> **Bereitgestellter Auszug**:
○ ○ ○ ○
12: Was passiert, wenn beim Bürger*innenentscheid die Nein-Stimmen gewinnen?
Da das Land MV Geflüchtete gemäß des Königsteiner Schlüssels und der Landkreis VG gemäß § 6 Abs. 1 ZuwFlAGDLVO M-V nach Einwohneranzahl zugewiesen bekommt, wird sich an der Anzahl der Geflüchteten, die untergebracht werden müssen, nichts ändern, sollten die Nein-Stimmen überwiegen.
Auch die symbolische Kraft gegen das Recht auf Asyl, die CDU und AfD in ihren Stellungnahmen behaupten, wird es nicht geben. Denn der Wortlaut des Bürger*innenentscheids gibt das gar nicht her. Die AfD beschwört aber bereits eine ganze Reihe von Bürgerentscheiden, um Geflüchtetenunterkünfte zu verhindern. Dies würde aber letztlich gegen Gesetze und das Grundgesetz verstoßen. Schon so einige ähnlich lautende Bürgerentscheide wurden daher in der Vergangenheit gar nicht erst zugelassen.
Fatal wäre aber das Ergebnis, wenn es mehr Nein- als Ja-Stimmen gibt, und dabei das Quorum von 25 % erreicht wird, da dann wohl Sporthallen als Unterkünfte verwendet werden müssten. Und das will niemand. Der Bürger*innenentscheid wird leider auf dem Rücken der Geflüchteten und aller Greifswalder Bürger*innen ausgetragen, was zutiefst verwerflich ist!
13: Welches Quorum?
○ ○ ○ ○
> **Zu beantwortende Fragen**:
A. Welches Quorum müsste laut dem Auszug zum Bürger*innenentscheid bei einer Mehrheit der Nein-Stimmen erreicht werden, damit das Ergebnis als fatal gilt?
B. Prüfe für jede Aussage, ob sie mit dem Auszug zum Bürger*innenentscheid übereinstimmt, und belege dein Ja oder Nein mit einem wörtlichen Zitat daraus. (i) Überwiegen die Nein-Stimmen, ändert sich die Zahl der unterzubringenden Geflüchteten nicht. (ii) Der Landkreis VG bekommt Geflüchtete nach dem Königsteiner Schlüssel zugewiesen. (iii) Ähnlich lautende Bürgerentscheide wurden in der Vergangenheit stets zugelassen.
C. Schreibe den Auszug zum Bürger*innenentscheid im Anschluss an die Überschrift „13: Welches Quorum?“ weiter.
Das anschließende Material spielt hierfür keine Rolle.
○ ○ ○ ○
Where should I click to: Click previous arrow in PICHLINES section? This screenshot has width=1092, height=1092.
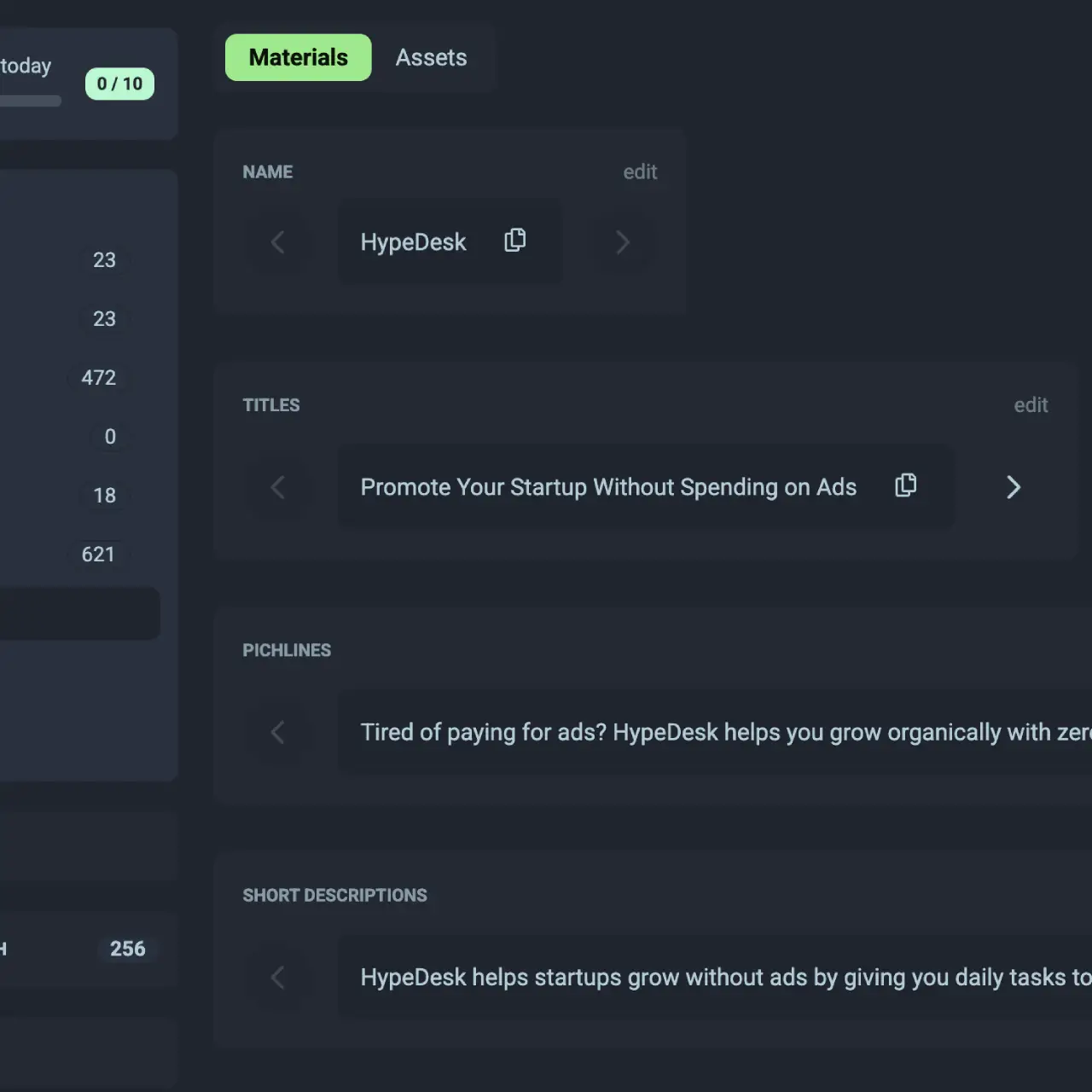(277, 732)

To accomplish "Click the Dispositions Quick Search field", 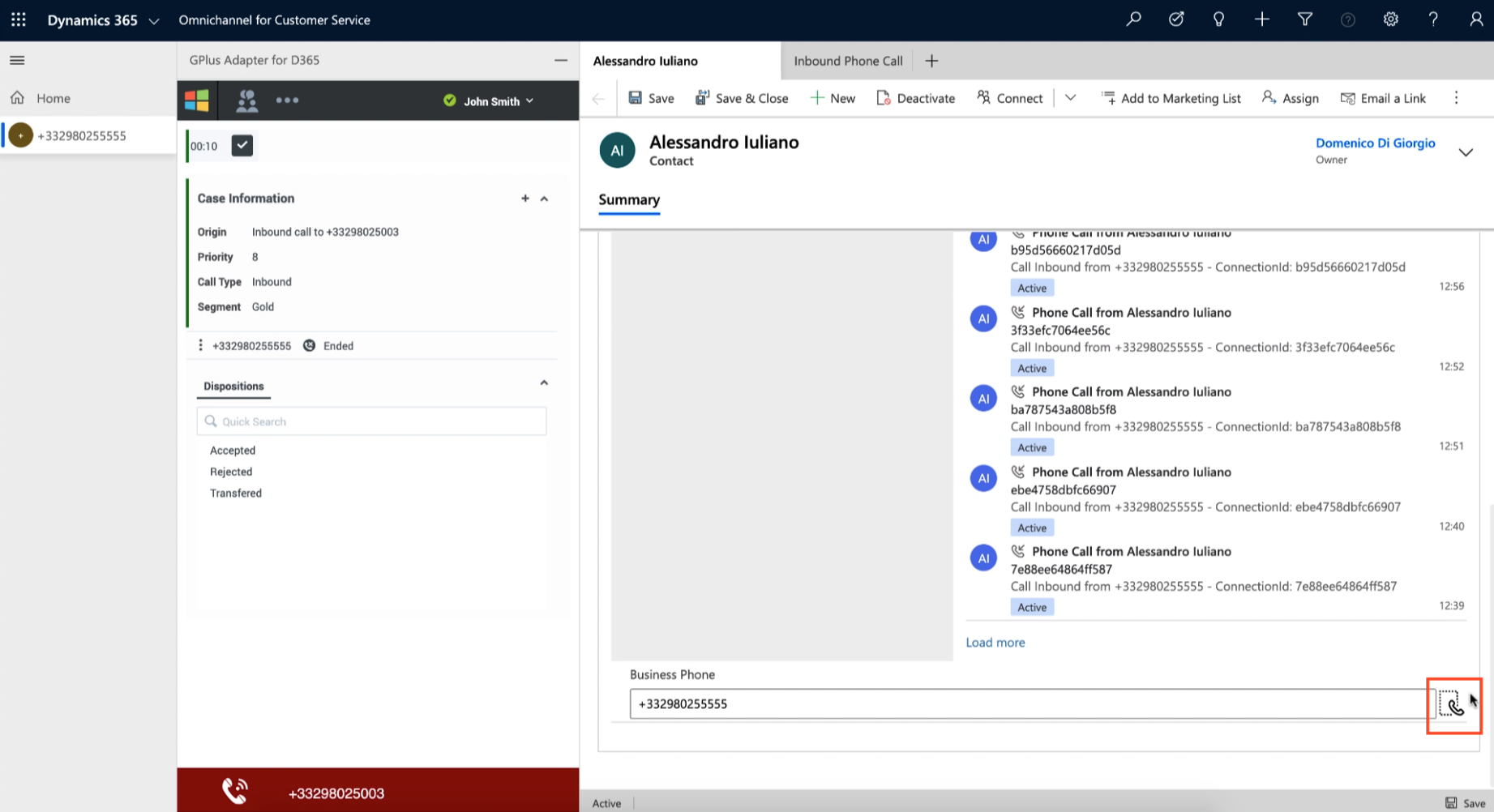I will pyautogui.click(x=371, y=421).
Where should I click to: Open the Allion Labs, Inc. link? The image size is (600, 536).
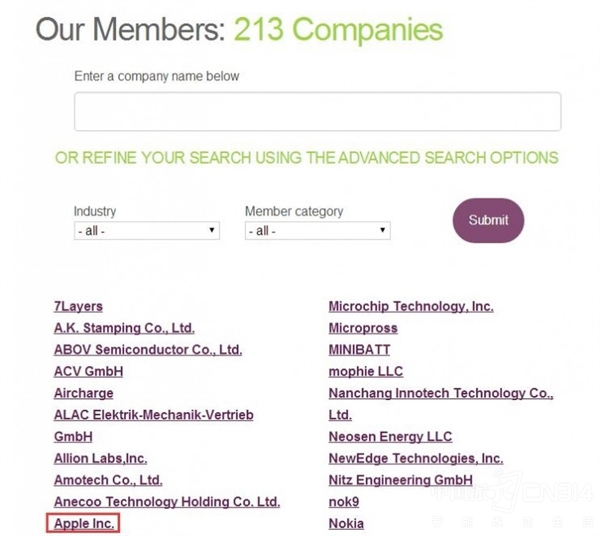[x=100, y=458]
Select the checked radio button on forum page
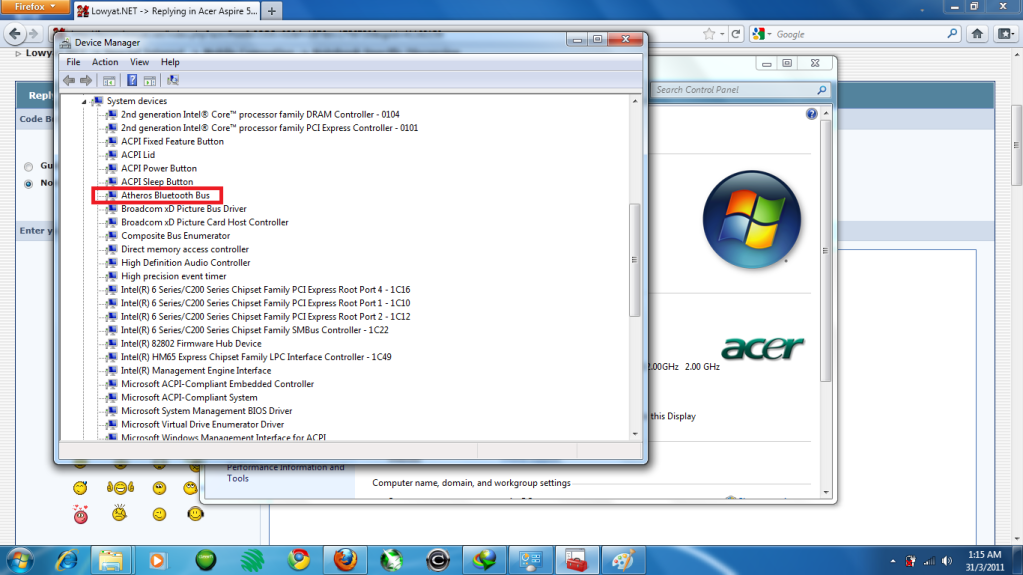1023x575 pixels. click(30, 183)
○ ○ ○ ○
> **Ergebnisse der Aufgaben**:
A. Ein Quorum von 25 %.

B.
(i) Ja: „wird sich an der Anzahl der Geflüchteten, die untergebracht werden müssen, nichts ändern, sollten die Nein-Stimmen überwiegen“
(ii) Nein: „der Landkreis VG gemäß § 6 Abs. 1 ZuwFlAGDLVO M-V nach Einwohneranzahl zugewiesen bekommt“
(iii) Nein: „Schon so einige ähnlich lautende Bürgerentscheide wurden daher in der Vergangenheit gar nicht erst zugelassen.“

C.
Nur wenn mehr als 25 % der Wahlberechtigten mit „Nein“ stimmen, ist der Bürger*innenentscheid dergestalt bindend, dass zwei Jahre lang keine städtischen Flächen für Containerdörfer (was auch immer ein Dorf in diesem Zusammenhang bedeuten soll) verpachtet werden dürfen. Containerbauten auf privaten Flächen wären davon nicht betroffen. Stimmen mehr als 25 % der Wahlberechtigten mit „Ja“ oder keine Abstimmungsmöglichkeit erhält mehr als 25 %, kann die Stadt Flächen für Containerbauten an den Landkreis verpachten.
Wer mit „Ja“ stimmt, hebt also das Quorum des Bürger*innenentscheids ausschließlich für Ja und nicht für den Bürger*innenentscheid im Sinne der Initiatoren. Also keine Scheu davor, per Briefwahl oder am 18. Juni mit „Ja“ für Solidarität zu stimmen!
14: Wer sind die Initiatoren des Bürgerentscheids?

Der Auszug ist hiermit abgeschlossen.